### PROBLEM TO WORK ON
For every entry below, retype it exactly as it reads.

━━━━━━━━

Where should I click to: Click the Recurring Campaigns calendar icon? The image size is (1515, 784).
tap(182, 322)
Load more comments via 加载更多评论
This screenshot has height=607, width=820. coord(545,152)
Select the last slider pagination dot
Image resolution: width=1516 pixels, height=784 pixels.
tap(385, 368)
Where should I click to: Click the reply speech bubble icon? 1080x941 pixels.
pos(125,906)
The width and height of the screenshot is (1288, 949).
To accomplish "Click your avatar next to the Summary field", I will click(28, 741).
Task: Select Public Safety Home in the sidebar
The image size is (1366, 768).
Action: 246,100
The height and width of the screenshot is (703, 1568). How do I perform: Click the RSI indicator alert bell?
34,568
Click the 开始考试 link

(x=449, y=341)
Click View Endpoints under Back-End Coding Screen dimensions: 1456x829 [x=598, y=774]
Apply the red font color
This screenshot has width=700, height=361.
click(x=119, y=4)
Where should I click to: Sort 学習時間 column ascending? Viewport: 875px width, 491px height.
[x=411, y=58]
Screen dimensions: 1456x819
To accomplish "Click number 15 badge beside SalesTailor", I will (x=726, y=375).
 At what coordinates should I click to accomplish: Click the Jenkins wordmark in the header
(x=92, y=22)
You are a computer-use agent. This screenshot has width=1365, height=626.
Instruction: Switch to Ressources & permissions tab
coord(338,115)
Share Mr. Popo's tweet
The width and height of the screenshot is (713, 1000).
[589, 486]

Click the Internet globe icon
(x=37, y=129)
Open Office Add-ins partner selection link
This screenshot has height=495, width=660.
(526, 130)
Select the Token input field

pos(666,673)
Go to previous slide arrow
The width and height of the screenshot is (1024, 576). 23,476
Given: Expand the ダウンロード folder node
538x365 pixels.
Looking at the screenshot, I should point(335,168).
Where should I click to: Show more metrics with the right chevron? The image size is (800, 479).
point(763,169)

━━━━━━━━

### TASK RESPONSE
Where should I click to: Click the Recurring Campaigns calendar icon? The image size is (1515, 784).
tap(182, 322)
Load more comments via 加载更多评论
This screenshot has height=607, width=820. coord(545,152)
Select the last slider pagination dot
Image resolution: width=1516 pixels, height=784 pixels.
tap(385, 368)
Where should I click to: Click the reply speech bubble icon? 1080x941 pixels.
pos(125,906)
The width and height of the screenshot is (1288, 949).
To accomplish "Click your avatar next to the Summary field", I will click(28, 741).
Task: Select Public Safety Home in the sidebar
The image size is (1366, 768).
Action: 246,100
The height and width of the screenshot is (703, 1568). How do I perform: Click the RSI indicator alert bell?
34,568
Click the 开始考试 link

(x=449, y=341)
Click View Endpoints under Back-End Coding Screen dimensions: 1456x829 [x=598, y=774]
Apply the red font color
This screenshot has width=700, height=361.
click(x=119, y=4)
Where should I click to: Sort 学習時間 column ascending? Viewport: 875px width, 491px height.
[x=411, y=58]
Screen dimensions: 1456x819
To accomplish "Click number 15 badge beside SalesTailor", I will (x=726, y=375).
 At what coordinates should I click to accomplish: Click the Jenkins wordmark in the header
(x=92, y=22)
You are a computer-use agent. This screenshot has width=1365, height=626.
Instruction: Switch to Ressources & permissions tab
coord(338,115)
Share Mr. Popo's tweet
The width and height of the screenshot is (713, 1000).
[589, 486]

Click the Internet globe icon
(x=37, y=129)
Open Office Add-ins partner selection link
This screenshot has height=495, width=660.
(526, 130)
Select the Token input field

pos(666,673)
Go to previous slide arrow
The width and height of the screenshot is (1024, 576). 23,476
Given: Expand the ダウンロード folder node
538x365 pixels.
Looking at the screenshot, I should point(335,168).
Where should I click to: Show more metrics with the right chevron? The image size is (800, 479).
point(763,169)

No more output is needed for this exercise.